Baca berita dengan sedikit iklan, klik di sini
Pakaian bekas impor makin deras menyerbu sampai ke pelosok negeri. Tak cuma dijual di pasar dan toko, barang buangan itu mulai merambah ke mal, bahkan dijajakan secara online. Meski mengharamkan impornya dengan alasan mengganggu industri tekstil lokal dan "kurang bermartabat" bagi konsumen kita, pemerintah mengaku kerepotan memberantas peredaran dan jual-beli komoditas sisa negeri orang itu. "Perlu perangkat hukum lebih kuat," kata Direktur Jenderal Standardisasi dan Perlindungan Konsumen Kementerian Perdagangan Widodo saat ditemui di kantornya, Senin lalu.
Bagaimana Kementerian Perdagangan mengidentifikasi peredaran baju bekas di Indonesia?
Peredaran baju bekas memang ada di beberapa kota besar. Tidak semua.
Ini barang ilegal, tapi mereka sampai membentuk pasar sendiri. Bagaimana bisa terjadi?
Tidak tepat juga jika disebut sebagai pasar. Semisal di Jakarta, Pasar Senen itu kan pasar umum, bukan pasar baju bekas. Jadi orang per orang saja yang jualan di situ. Kebetulan mereka berkelompok.
Bagaimana mereka bisa sampai masuk mal?
Betul, ada di beberapa tempat. Kami sudah menyurati pengelolanya. Kami minta mereka melarang penjualan pakaian bekas itu di mal mereka.
Pakaian bekas juga ditawarkan secara online. Apa ini sudah terpantau?
Sudah. Di antaranya di Bandung ada tiga tempat, di Depok dua, di Surabaya juga ada. Tapi, saat kami datangi, ternyata alamatnya palsu. Sudah kami telusuri web-web itu. Kami ingin merunut rantai pasokan sampai ketemu siapa importirnya, tapi ternyata sulit. Mereka beli putus. Modus penjualannya hanya melalui telepon. Jadi sementara ini kami belum mendapat titik terang.
Kenapa sulit sekali menindak penjual pakaian bekas ini?

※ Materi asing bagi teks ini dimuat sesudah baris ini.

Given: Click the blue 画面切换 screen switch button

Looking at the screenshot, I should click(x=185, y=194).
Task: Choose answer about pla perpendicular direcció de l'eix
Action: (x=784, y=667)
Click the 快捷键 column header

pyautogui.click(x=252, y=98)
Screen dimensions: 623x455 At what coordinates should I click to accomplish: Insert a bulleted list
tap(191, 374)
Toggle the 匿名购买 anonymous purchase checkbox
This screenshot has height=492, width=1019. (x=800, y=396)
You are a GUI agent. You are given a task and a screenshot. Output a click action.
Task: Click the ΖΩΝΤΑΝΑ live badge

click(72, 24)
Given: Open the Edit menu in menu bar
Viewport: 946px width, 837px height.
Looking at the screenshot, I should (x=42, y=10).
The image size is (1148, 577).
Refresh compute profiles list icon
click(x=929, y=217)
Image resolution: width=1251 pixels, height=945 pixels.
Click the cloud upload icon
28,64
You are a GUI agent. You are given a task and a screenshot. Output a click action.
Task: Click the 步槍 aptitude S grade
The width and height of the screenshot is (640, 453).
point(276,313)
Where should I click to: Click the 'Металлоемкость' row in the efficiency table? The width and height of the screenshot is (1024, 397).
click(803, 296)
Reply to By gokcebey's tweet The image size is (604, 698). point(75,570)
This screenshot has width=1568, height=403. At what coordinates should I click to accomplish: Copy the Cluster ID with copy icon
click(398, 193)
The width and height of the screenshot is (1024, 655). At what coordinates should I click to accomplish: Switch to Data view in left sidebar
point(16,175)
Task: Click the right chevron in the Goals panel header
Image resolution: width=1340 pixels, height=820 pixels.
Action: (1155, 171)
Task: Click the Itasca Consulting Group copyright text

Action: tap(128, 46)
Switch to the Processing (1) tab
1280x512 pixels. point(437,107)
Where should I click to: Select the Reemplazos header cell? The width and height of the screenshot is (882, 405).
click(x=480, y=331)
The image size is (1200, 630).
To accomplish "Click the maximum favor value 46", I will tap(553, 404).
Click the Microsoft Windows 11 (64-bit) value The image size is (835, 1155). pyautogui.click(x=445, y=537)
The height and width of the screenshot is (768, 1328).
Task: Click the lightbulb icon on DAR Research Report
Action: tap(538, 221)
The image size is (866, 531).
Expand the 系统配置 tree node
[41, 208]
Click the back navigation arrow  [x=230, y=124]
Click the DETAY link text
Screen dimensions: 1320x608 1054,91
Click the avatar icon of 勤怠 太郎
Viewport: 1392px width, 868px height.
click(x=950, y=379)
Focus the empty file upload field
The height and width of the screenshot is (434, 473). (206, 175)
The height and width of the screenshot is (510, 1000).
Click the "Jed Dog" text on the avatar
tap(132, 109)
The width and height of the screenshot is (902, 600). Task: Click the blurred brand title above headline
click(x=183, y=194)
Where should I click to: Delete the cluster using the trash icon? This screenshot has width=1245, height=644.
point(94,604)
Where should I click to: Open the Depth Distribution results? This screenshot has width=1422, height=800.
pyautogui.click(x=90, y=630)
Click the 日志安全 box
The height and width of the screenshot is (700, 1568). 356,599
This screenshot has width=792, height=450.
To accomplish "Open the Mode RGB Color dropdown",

Sebab, menurut Peraturan Menteri Perindustrian dan Perdagangan Nomor 642 Tahun 2002, yang dilarang adalah kegiatan impornya. Ihwal hal ini, Bea-Cukai sudah berupaya dan banyak menangkap penyelundup baju bekas di laut ataupun area kepabeanan. Tapi, begitu masuk wilayah Indonesia, belum ada payung hukum sehingga kami belum bisa serta-merta menindak penjual pakaian bekas ini.
Dalam Pasal 35 Undang-Undang Nomor 7 Tahun 2014 tentang Perdagangan, sebenarnya disebutkan bahwa pemerintah dapat menetapkan pembatasan atau larangan perdagangan barang tertentu. Sanksinya pidana maksimal lima tahun dan/atau denda maksimal Rp 5 miliar. Tapi penetapan barang apa saja yang dilarang atau dibatasi itu harus diatur dulu dalam peraturan presiden dan didetailkan dalam peraturan menteri. Ini yang sedang dalam proses pembahasan.
Dengan Undang-Undang Perlindungan Konsumen juga tidak bisa dijerat?
Dalam Undang-Undang Nomor 8 Tahun 1999 tentang Perlindungan Konsumen juga belum diatur secara rinci. Mungkin saat itu impor pakaian bekas belum marak. Sementara ini, asalkan tidak ada unsur penipuan, artinya jika penjual dan pembeli sama-sama sadar bertransaksi baju bekas, tidak jadi masalah.
Selama belum ada payung hukum, apa yang bisa dilakukan Kementerian Perdagangan?
Kami terus melakukan upaya sosialisasi. Kami juga meminta dinas-dinas di daerah bergerak. Ribuan pamflet kami cetak untuk menjelaskan kepada masyarakat soal bahaya baju bekas; meski murah, baju-baju itu tidak sehat, banyak bakterinya.
Selain itu, kami berbicara dengan asosiasi dan para pelaku usaha agar mereka turut berupaya mengisi pasar pakaian bekas ini. Saya kira cukup efektif. Di bazar-bazar itu pakaian baru dijual sekitar Rp 20 ribu. Ini lebih baik dibanding membeli baju bekas.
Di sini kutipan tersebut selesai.